We met for lunch and had a lovely conversation. Then the subject turned to Stephen’s quilt. She said to just do whatever I wanted with the bag of clothes she’d brought. I asked her many questions and I could see discussing it was difficult for her. So I said I’d come up with a few options and share them with her. I went home and spread out the contents of the bag. Stephen was an honored marine veteran, and an avid hunter. His clothes reflected that.
The color palette was pretty much set, but what would I do with that orange hunting vest? Just wait and see 😊! I chose a simple 8″ block, and began to cut and piece. Quite a bit of stabilizing of the stretchy fabrics was need. And, as far as the orange, I cut it into 1″ bias strips and pressed them in half to be sewn into some of the seams.
Also included in the bag was an 8″ x 10″ photo of Stephen’s beloved cat Toki.

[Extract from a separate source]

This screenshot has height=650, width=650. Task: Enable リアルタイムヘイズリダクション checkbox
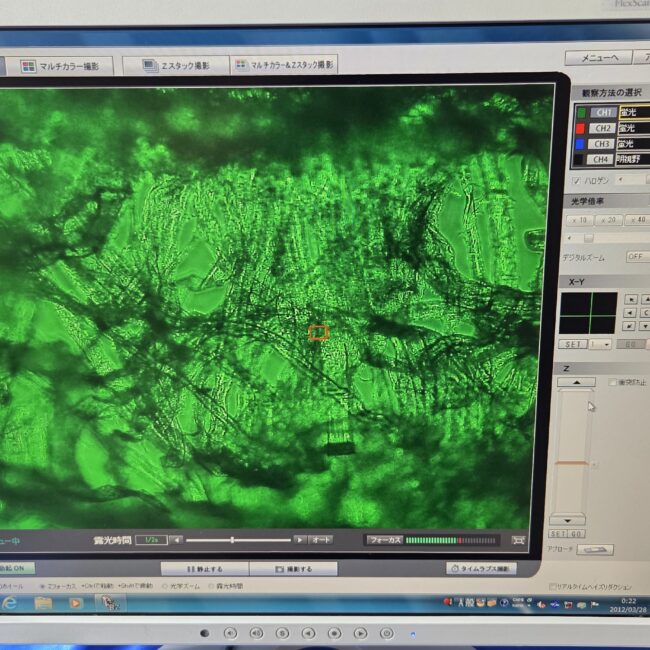pyautogui.click(x=553, y=587)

I cleaned up the photo in Affinity Photo, lightened the background, and printed Toki on fabric. Then I completed 9 blocks and laid them out together:
At this point I sent a photo of the project to Donna with a bunch of questions: Do you like the blocks? Is a small wallhanging good, or would you like it larger? Would you like a lap quilt to snuggle with?
She responded with “it’s fine. We’ll leave it to your descretion”. This was a learning moment for me. I realized these decisions were uncomfortable for them and they wanted the quilt, but they didn’t really know what they wanted. I was overwhelming them with questions and needed to be more aware of the signals these dear people were sending.

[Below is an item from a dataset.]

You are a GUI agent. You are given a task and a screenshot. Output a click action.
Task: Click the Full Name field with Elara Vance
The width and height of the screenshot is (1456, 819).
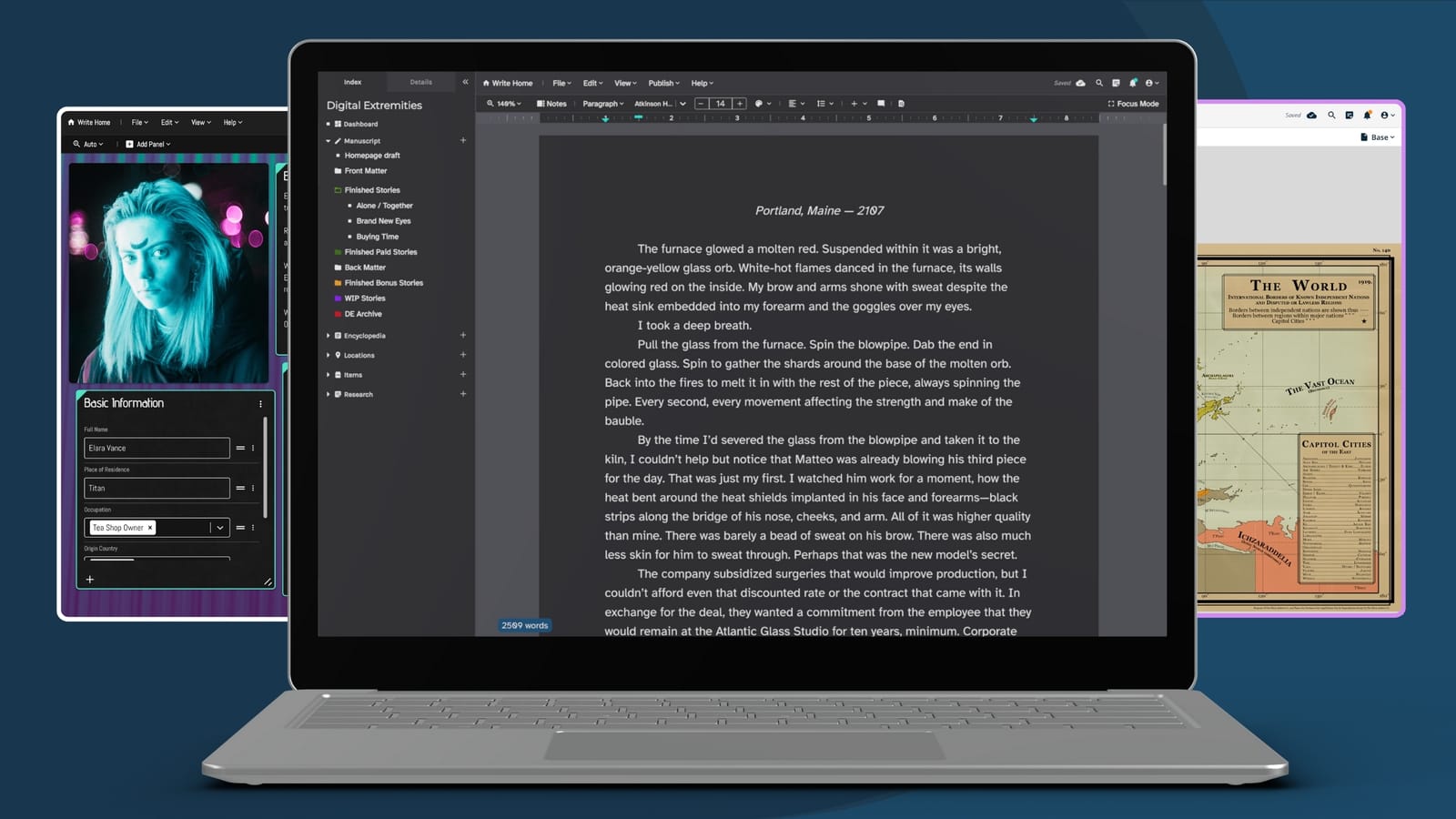click(157, 448)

So I decided to make the wallhanging a little larger, add narrow borders, quilt it, bind it, and embellish with the extra items she’d included in the bag. One of the extra items was a pair of mittens from his childhood. They were too big to appliqué to the quilt, so I traced around one, shrunk the pattern down, and cut two from one of the mittens. The scale was much better.
Once it was completed I put it in a gift bag and handed it to Donna the next time I saw her. I told her to look at it when they were ready. I then asked her if we could meet up and have a conversation about what questions were appropriate and any advice she had for me if I have the opportunity to do this again for someone else. She agreed. Later that day I received a text that said “I can’t tell you how much I love the quilt! We’ll talk about it soon. THANK YOU!”
The Bible says that “All things work together for good for those who love the Lord; for those who are called according to His purpose” (Romans 8:28). I’ve seen this work in Randy and Donna’s life. While mourning for Stephen they attended a Grief Share program. I have another friend who runs one of these programs through her church in Oconomowoc, and it has been a blessing to so many who are suffering. As part of their healing, Randy and Donna have started a Grief Share group of their own here in Watertown. It’s a ten week program which they repeat throughout the year. They are reaching so many with healing. God has used their grief to bless many, many others; and as a result Randy and Donna are growing and being blessed! Praise the Lord!